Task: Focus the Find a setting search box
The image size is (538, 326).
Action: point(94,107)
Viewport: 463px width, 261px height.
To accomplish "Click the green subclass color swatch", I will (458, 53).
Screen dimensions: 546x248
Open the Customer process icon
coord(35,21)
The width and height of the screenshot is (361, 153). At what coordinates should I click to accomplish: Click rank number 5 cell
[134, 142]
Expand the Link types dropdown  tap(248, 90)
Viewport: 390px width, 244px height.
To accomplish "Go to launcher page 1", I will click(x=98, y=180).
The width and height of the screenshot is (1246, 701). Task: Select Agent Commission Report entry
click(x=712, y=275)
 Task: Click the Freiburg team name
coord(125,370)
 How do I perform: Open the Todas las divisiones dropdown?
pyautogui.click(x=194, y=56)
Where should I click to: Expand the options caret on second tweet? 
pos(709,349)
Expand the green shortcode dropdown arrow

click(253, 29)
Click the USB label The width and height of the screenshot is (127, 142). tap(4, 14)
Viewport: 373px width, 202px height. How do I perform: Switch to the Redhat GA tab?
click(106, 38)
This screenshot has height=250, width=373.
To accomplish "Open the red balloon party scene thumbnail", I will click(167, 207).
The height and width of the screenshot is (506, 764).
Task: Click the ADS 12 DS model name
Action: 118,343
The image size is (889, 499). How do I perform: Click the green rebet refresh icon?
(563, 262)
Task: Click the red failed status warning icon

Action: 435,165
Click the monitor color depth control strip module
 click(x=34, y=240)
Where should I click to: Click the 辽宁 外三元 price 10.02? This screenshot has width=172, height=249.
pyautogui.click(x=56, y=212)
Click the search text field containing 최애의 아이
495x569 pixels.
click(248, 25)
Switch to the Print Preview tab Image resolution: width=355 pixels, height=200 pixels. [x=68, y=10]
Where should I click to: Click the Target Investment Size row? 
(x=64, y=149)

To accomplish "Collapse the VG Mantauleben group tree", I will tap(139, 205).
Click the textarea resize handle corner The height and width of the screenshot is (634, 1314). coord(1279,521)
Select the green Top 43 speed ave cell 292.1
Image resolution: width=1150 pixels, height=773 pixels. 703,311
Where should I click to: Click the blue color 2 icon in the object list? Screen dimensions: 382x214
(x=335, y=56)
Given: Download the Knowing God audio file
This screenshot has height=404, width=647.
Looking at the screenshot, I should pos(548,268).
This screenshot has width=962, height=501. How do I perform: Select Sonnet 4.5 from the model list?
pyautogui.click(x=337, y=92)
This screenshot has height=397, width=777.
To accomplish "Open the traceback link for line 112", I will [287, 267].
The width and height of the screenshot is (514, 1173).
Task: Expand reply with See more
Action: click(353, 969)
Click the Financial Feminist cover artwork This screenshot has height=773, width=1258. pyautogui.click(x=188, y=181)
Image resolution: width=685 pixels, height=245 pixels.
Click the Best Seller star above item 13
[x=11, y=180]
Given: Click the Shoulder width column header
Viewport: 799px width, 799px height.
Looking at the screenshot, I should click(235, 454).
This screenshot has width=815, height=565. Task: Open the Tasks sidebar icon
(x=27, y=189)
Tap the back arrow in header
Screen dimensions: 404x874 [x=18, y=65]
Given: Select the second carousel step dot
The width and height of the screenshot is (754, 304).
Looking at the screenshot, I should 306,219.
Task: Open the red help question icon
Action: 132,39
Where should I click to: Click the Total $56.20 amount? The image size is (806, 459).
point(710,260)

• • • •

TASK DESCRIPTION:
In the entries above, find each line with the string "Given" and copy it.

RESULT FOR THIS EXERCISE:
Given: Download the Knowing God audio file
Given: Click the Shoulder width column header
Given: Select the second carousel step dot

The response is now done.